BİRİNCİ IRAK SAVAŞI SONRASI TÜRKİYE’NİN BÖLÜNMESİ DE PLANLANMIŞTI
Bugün 2020’li yıllarda yaşadıklarımız 1991’deki 1. Irak İşgal Harekatı sonrası için planlanmıştı. Türkiye, ABD ile birlikte Saddam yönetimine karşı silahlı müdahalede bulunacak ardından ABD çekilince Güneri Cıvaoğlu’na anlatılan şekilde modern silahlarla donatılmış NATO’cu, emperyalist maşa unsurlarla yüz yüze kalacaktı. O dönem TSK yönetimi ve Başbakan Yıldırım Akbulut, Turgut Özal’a karşı çıkarak Irak’a orduyla girilmesine engel oldular. Bunun bir benzerini 2. Irak İşgal girişimi öncesi reddedilen 1 Mart 2003 tezkeresiyle yaşadık. O gerçekleşseydi, Türkiye özellikle Suriye sınırındaki topraklarına 60 bine yakın ABD askerinin konuşlanmasına müsaade edecek, bugün yaşadığımız krizi 2003 sonrası yaşayacaktık. O dönem iktidar tezkerenin çıkmasını çok istiyor gibi gözüktü ama sonuçta ABD’lilerin “Bizimle at pazarlığı yapılıyor” eleştirilerinde bulunduğu bir yıpratma ve geçiştirme süreciyle tezkere 6 eksik oyla Meclis’ten geçirilmedi. Eğer tezkere geçseydi, kendi elimizle kendi devletimizin yıkılışını hazırlayacaktık. Nasıl ki 1. Irak Savaşı sonrası Çekiç Güç’le Kuzey Irak bölgesinde 36. Paralel bölgesinde ABD ve İsrail’e bağımlı bir Kürt devletçiği oluşturulduysa, 2. Irak Savaşı sonrasında da güney sınırımız boyunca konuşlanmış ABD üslerinin desteğiyle bu kez Suriye’deki PKK-PYD oluşumu bizim topraklarımızdan sağlanacaktı. Bugün Suriye’de ABD, AB ve Rusya destekli terör kantonları oluşsa da en azından ülkemiz gayrı resmi askeri işgal altında değil.

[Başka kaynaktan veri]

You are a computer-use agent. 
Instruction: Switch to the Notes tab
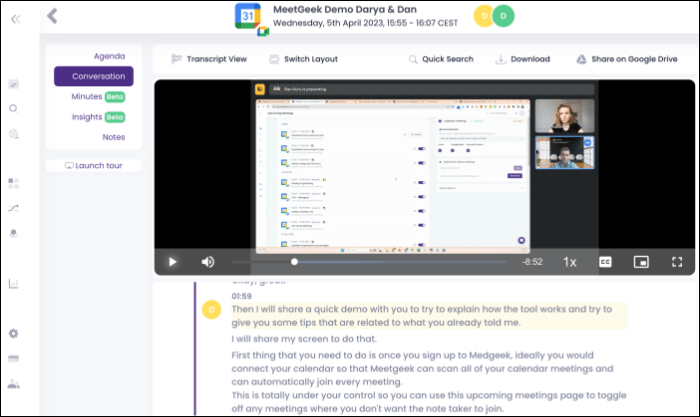coord(113,137)
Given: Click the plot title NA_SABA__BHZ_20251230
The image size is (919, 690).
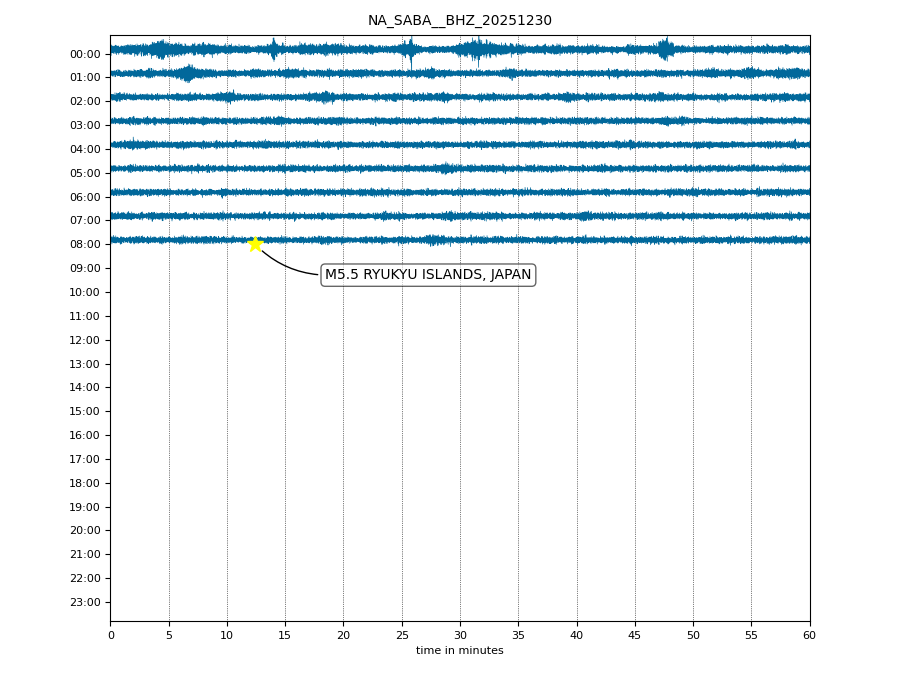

Yaşadıklarımız aslında yarım kalmış Yalta görüşmelerinin ve tam gerçekleştirilememiş Sykes-Picot Paylaşım Anlaşması’nın tamamlama çabası.
İçimizde bu kadar hain varken ve düşmanımız bu kadar planlı ve ön alarak gelirken işimiz hiç de kolay değil. 1. Irak Savaşı’ndan çok önce, daha Kuveyt bile işgal edilmemiş; Saddam, ABD’nin fedailiğini yaparak İran’la savaşırken yapılmış bir plandan söz ediyoruz. 15 Temmuz 2016 gecesi vatan hainliğini darbe kalkışmasıyla ve kan dökerek iyice tescilleyen NATO yanlısı terör örgütü lideri Fetullah Gülen, bakın daha 1988’de Türkiye’nin parçalanması ve bölünmesiyle ilgili ABD’li yetkililerle neler konuşmuş? O dönem ABD ziyaretinden döner dönmez mollalarıyla durum değerlendirmesi yapan Gülen, Ortadoğu’da 20 devletin dönüştürüleceğini, Türkiye’nin de parçalanacağının kendilerine söylendiğini, eğer “kendi mülahazaları” da dikkate alınırsa FETÖ’nün de bu planda yer alacağını anlatıyordu. Gülen’in daha 1988 tarihinde yaptığı ihanet konuşmasına yorum yapabilmiş, eleştirebilmiş bir “FETÖ” üyesi henüz çıkmadı. Çıkamaz da zaten. Onlar, “Haçlılar size zarar vermez” deyip bugüne kadar milyonlarca masumun kanını ve ırzını payimal etmiş Haçlı ordularını tenzih eden Gülen’in eteklerinin dibinde yeni kaos ve darbe planı yapmakla meşguller.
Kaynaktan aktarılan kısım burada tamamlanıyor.